[[ THE INPUT, beginning ]]
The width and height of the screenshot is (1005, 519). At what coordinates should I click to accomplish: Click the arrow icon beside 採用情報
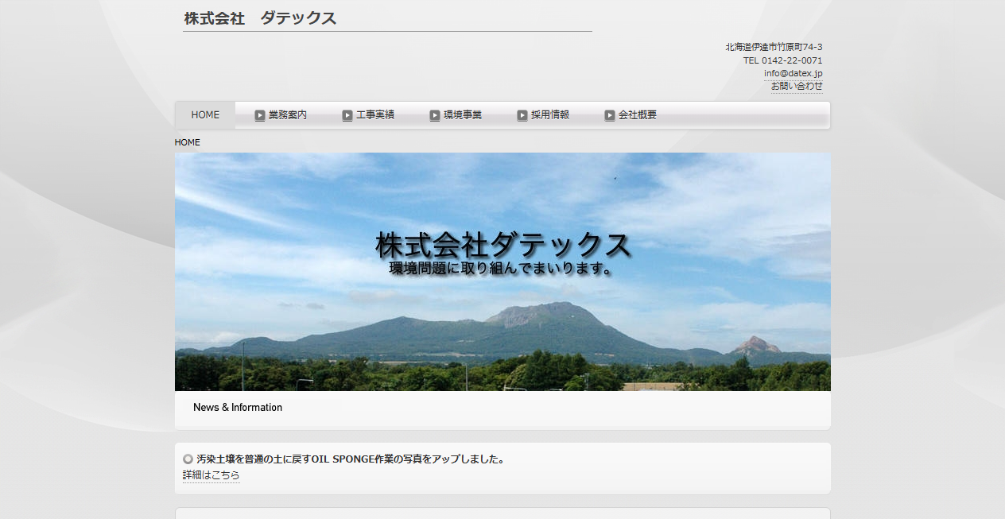coord(522,115)
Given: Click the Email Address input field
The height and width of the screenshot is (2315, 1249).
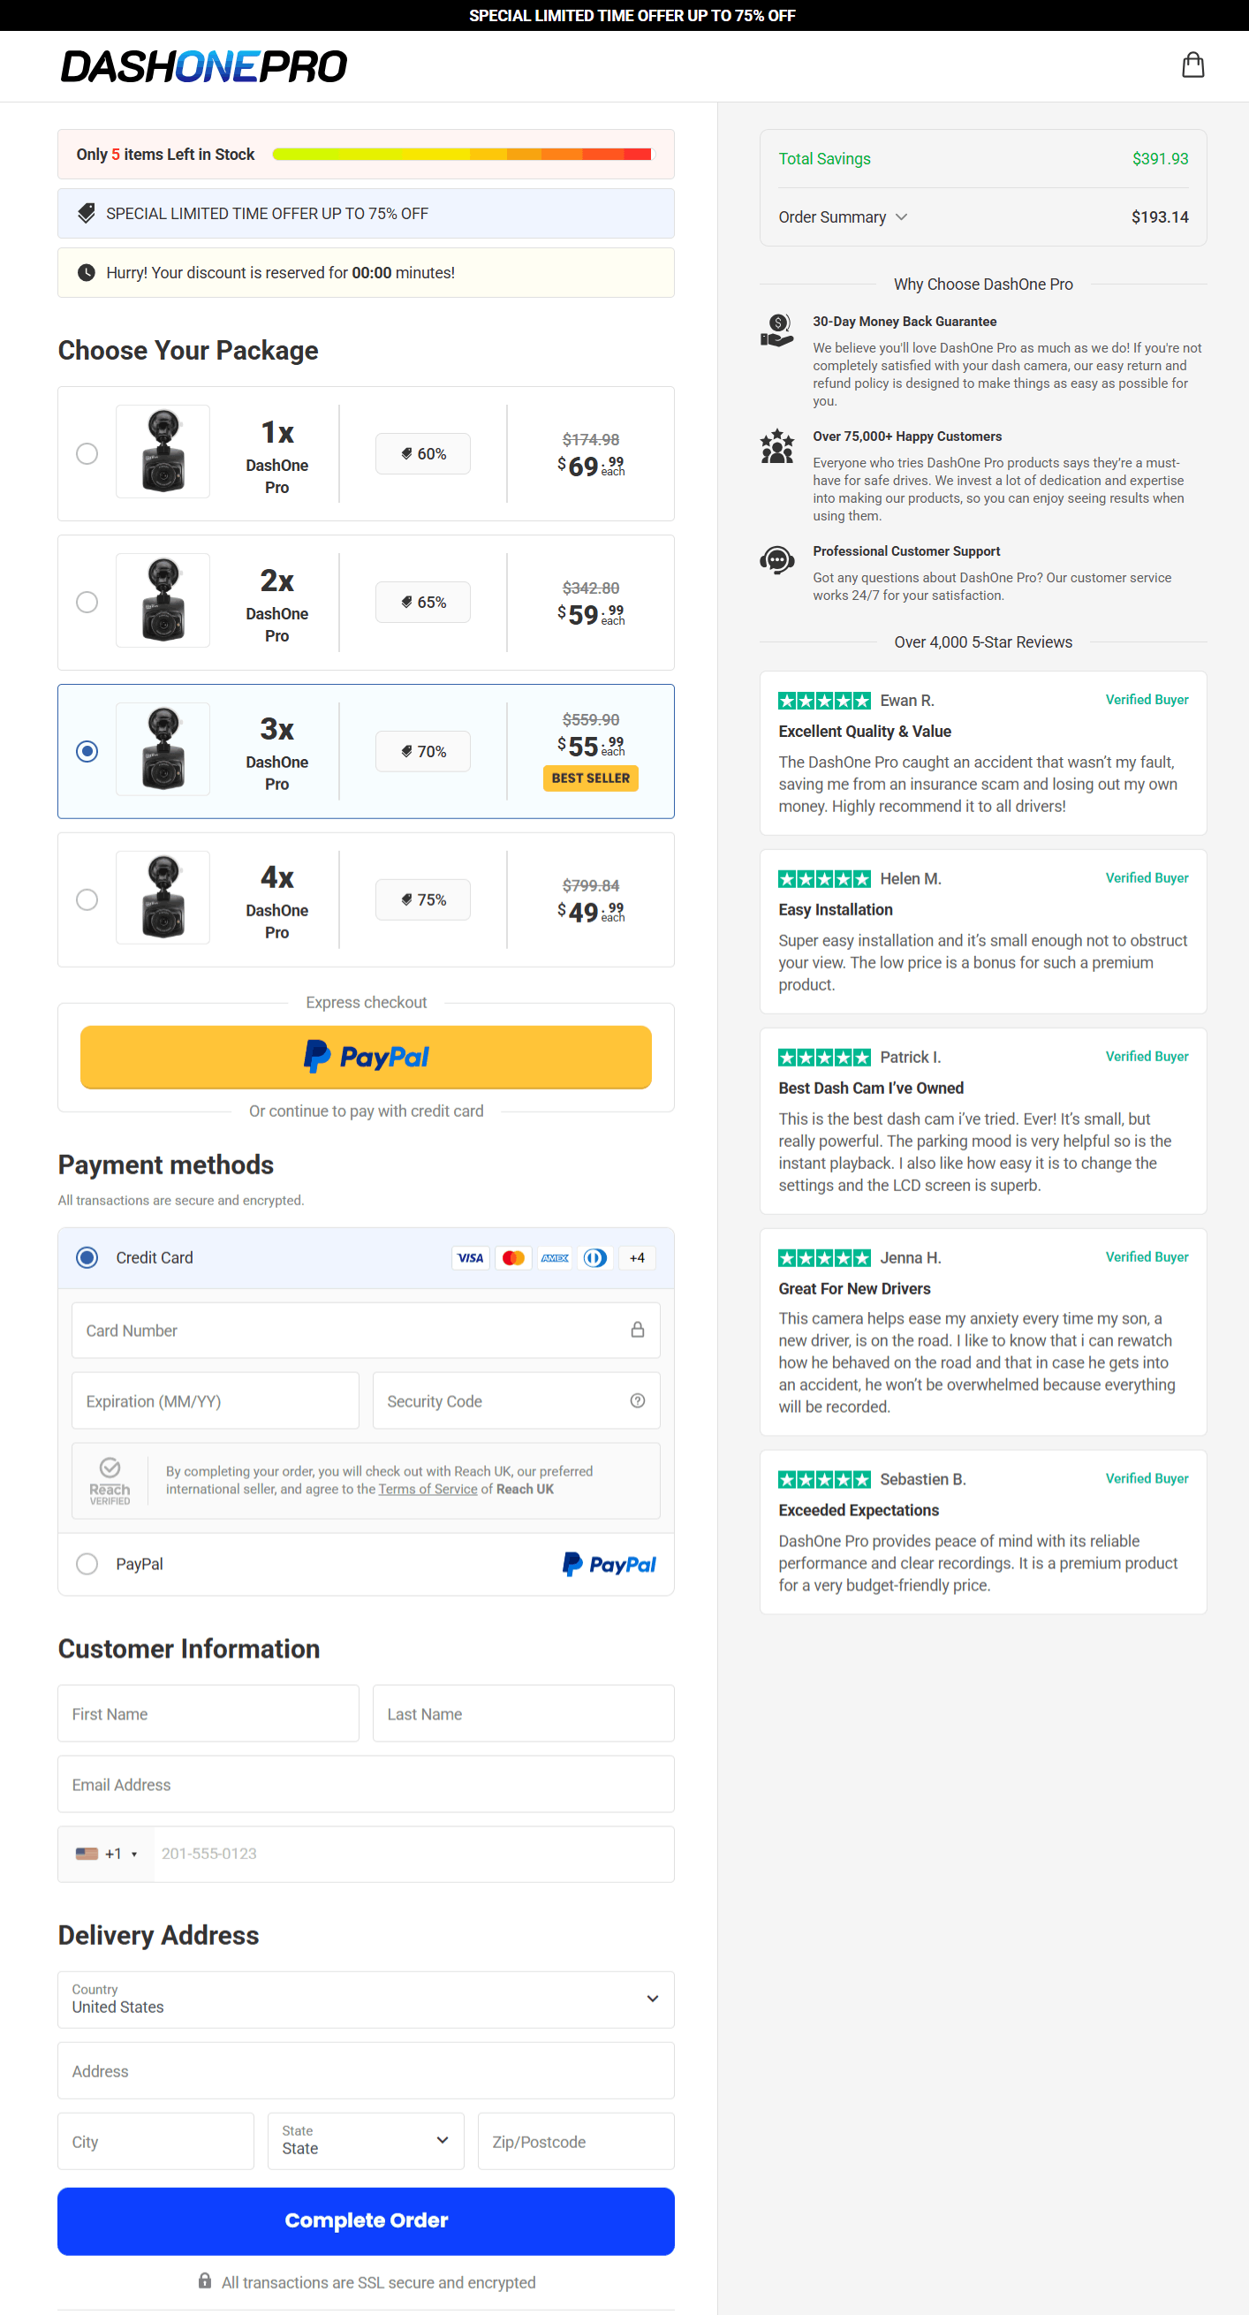Looking at the screenshot, I should pos(366,1784).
[[ THE INPUT, end ]]
WHAT TO PRODUCE
Copy the entries precisely, images excluded.

COMPLETED TASK
The width and height of the screenshot is (1005, 519). At what coordinates should I click to accomplish: Click the arrow icon beside 採用情報
coord(522,115)
Given: Click the Email Address input field
The height and width of the screenshot is (2315, 1249).
Looking at the screenshot, I should pos(366,1784).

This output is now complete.